Data Manipulation with Pandas

Pandas remains the go-to Python library for data manipulation and analysis in 2026 — and for good reason. It turns messy, real-world data into clean, structured DataFrames and Series that are easy to explore, clean, transform, and visualize.

Whether you're cleaning CSV exports, joining datasets, aggregating sales figures, or preparing data for machine learning, Pandas makes these tasks fast and intuitive. Here's a practical, hands-on guide to the core data manipulation techniques you need to know.

1. Installation & Import


pip install pandas
# Optional (for speed on large data): pip install polars


import pandas as pd
# Optional: import polars as pl  # faster alternative for big data

2. Loading Data

Pandas reads from almost any source — CSV, Excel, SQL, JSON, Parquet, clipboard, etc.


# CSV (most common)
df = pd.read_csv("sales_data.csv")

# Excel
df = pd.read_excel("report.xlsx", sheet_name="Q4")

# SQL database
df = pd.read_sql("SELECT * FROM orders WHERE year=2026", con=engine)

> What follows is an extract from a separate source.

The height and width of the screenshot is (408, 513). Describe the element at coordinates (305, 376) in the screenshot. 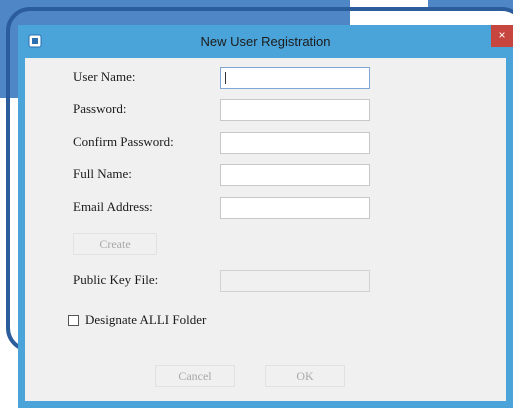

# Clipboard (great for quick copy-paste)
df = pd.read_clipboard()

Tip 2026: For large files (>1 GB), use chunksize=10000 or switch to Polars: pl.read_csv("large.csv") — often 5–20× faster.

3. Selecting & Filtering Data

Access columns, rows, or subsets efficiently.


# Single column
names = df["customer_name"]

# Multiple columns
subset = df[["customer_name", "order_total", "date"]]

# Rows by condition
high_value = df[df["order_total"] > 1000]

# Multiple conditions
vip_customers = df[(df["order_total"] > 500) & (df["country"] == "USA")]

# Query method (very readable)
recent_vip = df.query("order_date >= '2026-01-01' and order_total > 1000")

4. Adding & Removing Columns

Create new columns or clean existing ones.


# Add new column
df["tax"] = df["order_total"] * 0.08

# Calculated column
df["full_name"] = df["first_name"] + " " + df["last_name"]

# Drop columns
df = df.drop(columns=["temp_column", "old_field"])

# Rename columns
df = df.rename(columns={"old_name": "new_name"})

5. Handling Missing Data

Missing values (NaN) are common — Pandas makes them easy to detect and fix.


# Check for missing values
df.isna().sum()

# Drop rows with any missing values
df_clean = df.dropna()

# Fill missing values
df["price"] = df["price"].fillna(df["price"].median())

# Forward fill (carry last valid value)
df["status"] = df["status"].ffill()

6. Grouping & Aggregation

Group by category and compute statistics — core to data analysis.


# Total sales by customer
sales_by_customer = df.groupby("customer_id")["order_total"].sum()

# Multiple aggregations
summary = df.groupby("category").agg({
    "order_total": ["sum", "mean", "count"],
    "quantity": "sum"
})

# Pivot table (Excel-like)
pivot = df.pivot_table(
    values="order_total",
    index="category",
    columns="country",
    aggfunc="sum"
)

7. Merging & Joining DataFrames

Combine datasets like SQL joins.


# Inner join
merged = customers.merge(orders, on="customer_id", how="inner")

# Left join
all_customers = customers.merge(orders, on="customer_id", how="left")

# Concatenate vertically
combined = pd.concat([df1, df2], ignore_index=True)

Conclusion

Pandas is the Swiss Army knife of data manipulation in Python — it gives you powerful, expressive tools to load, clean, transform, aggregate, and visualize data with minimal code. In 2026, with huge datasets and real-time needs, master these core techniques, and consider Polars for performance-critical work.

Once you get comfortable with Pandas, data wrangling becomes fast, intuitive, and even fun — and that's when the real insights start flowing.